心はいつも、貴方とともに
ドキドキしながら彼女を見上げると、くりっとした目を見開いていた。



「その…花を…。
綺麗だったので、差し上げようと…。」



あぁ、恰好悪い…。



情けなくて顔が火照ってきた。



冷や汗ものの沈黙ののち、アミリアはゆっくりと口を開いた。



「ありがとう、ございます。」



久し振りに、彼女の鈴のなるような弾んだ声を聴いた。



遠慮がちに、彼女はジークの手の中から花を抜き取る。



「…いつの間に、こんな綺麗な花が咲いていたんでしょうね。
近頃、考え事をしていることが多かったのできづかなかった。

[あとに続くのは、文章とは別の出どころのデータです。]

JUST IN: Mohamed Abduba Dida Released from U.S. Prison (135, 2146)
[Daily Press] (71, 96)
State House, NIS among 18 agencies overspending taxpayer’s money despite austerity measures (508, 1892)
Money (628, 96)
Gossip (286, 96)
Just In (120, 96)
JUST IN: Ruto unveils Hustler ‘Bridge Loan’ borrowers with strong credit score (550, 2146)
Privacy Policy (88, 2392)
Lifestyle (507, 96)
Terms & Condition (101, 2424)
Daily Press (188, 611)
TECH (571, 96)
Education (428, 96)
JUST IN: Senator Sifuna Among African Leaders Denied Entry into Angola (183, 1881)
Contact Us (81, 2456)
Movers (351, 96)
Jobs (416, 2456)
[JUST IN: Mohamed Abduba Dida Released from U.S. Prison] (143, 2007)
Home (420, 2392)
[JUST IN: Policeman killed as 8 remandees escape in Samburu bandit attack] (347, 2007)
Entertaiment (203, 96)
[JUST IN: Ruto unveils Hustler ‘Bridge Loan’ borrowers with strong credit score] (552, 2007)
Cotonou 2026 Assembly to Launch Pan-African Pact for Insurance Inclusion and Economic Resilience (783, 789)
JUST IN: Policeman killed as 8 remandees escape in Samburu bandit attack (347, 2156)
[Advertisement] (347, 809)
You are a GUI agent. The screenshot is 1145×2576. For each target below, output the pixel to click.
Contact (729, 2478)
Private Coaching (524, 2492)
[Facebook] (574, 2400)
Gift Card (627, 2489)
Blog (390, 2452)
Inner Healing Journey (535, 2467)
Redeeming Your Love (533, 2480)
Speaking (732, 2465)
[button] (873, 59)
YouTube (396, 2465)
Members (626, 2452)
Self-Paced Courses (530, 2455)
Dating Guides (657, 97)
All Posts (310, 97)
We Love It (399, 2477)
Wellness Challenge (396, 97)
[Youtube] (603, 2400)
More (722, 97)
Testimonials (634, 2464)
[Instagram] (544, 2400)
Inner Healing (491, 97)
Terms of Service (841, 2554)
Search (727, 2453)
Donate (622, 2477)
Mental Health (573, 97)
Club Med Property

」



独り言は明らかにジークに聞かせているつもりはないようだったので、聞こえなかったふりをした。



「ありがとうございます、ジーク様。」



遠慮がちだが、輝かんばかりの笑顔。



その笑顔を向けられて、ジークの心はあたたかくなった。



あぁ、笑ってくださった。



喜んでくださった。



「笑っていてください。」



無意識に、言葉が滑り出た。



「貴女の笑顔を見ると、俺はとても幸せです。」



大胆な発言にアミリアは赤くなったが、また微笑んで言った。



「お気づきですか?
貴方の笑顔が、私を幸せにしてくれるんですよ。」



ジークは改めて、彼女を愛しいと思った。